Ich allein. Ich verstehe mein Herz und ich kenne die Menschen. Ich bin nicht wie einer von denen, die ich gesehen habe, ja ich getraue mir zu sagen, nicht wie einer von allen, die gelebt haben..:.
Mag die Posaune des jüngsten Gerichts ertönen, wann sie will. Ich werde kommen und mit diesem Buche in der Hand vor den höchsten Richter treten. Ich werde laut sagen: Hier, so handelte ich, so dachte ich, so war ich. Ich habe das Gute und das Böse mit demselben Freimuthe gesagt... Ich habe mich so dargestellt, wie ich war, verächtlich und niedrig da, wo ich es gewesen bin, gut, edel, erhaben da, wo ich es gewesen bin... Ewiges Wesen versammele um mich die unzählige Schaar meiner Brüder: Mögen sie meine Bekenntnisse hören, mögen sie über meine Unwürdigkeit seufzen, über mein Unglück erröthen. Möge jeder von ihnen seinerseits vor den Stufen Deines Thrones sein Herz mit derselben Offenheit entfalten und dann sage ein Einziger, wenn er es wagt: Ich war besser als dieser Mensch“.*)

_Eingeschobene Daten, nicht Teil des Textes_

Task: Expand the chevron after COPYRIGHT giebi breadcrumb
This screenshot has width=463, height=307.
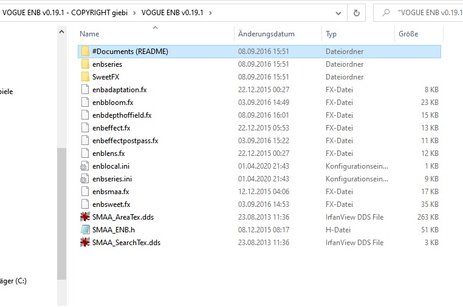Action: pyautogui.click(x=135, y=12)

*) Ich finde bei Sainte Beuve(Causeries du lundi, 4. 6d.,
III, p. 78) die Nachricht, dass in der Bibliothek zu Neuchatel ein erster Entwurf Rousseau’s vorhanden ist, in dem der Anfang der Bekenntnisse eine andere Gestalt hat. In ihm ertöne die Posaune des jüngsten Gerichts nicht, sondern Rousseau lege sein Vorhaben in längerer philosophischer Auseinandersetzung dar.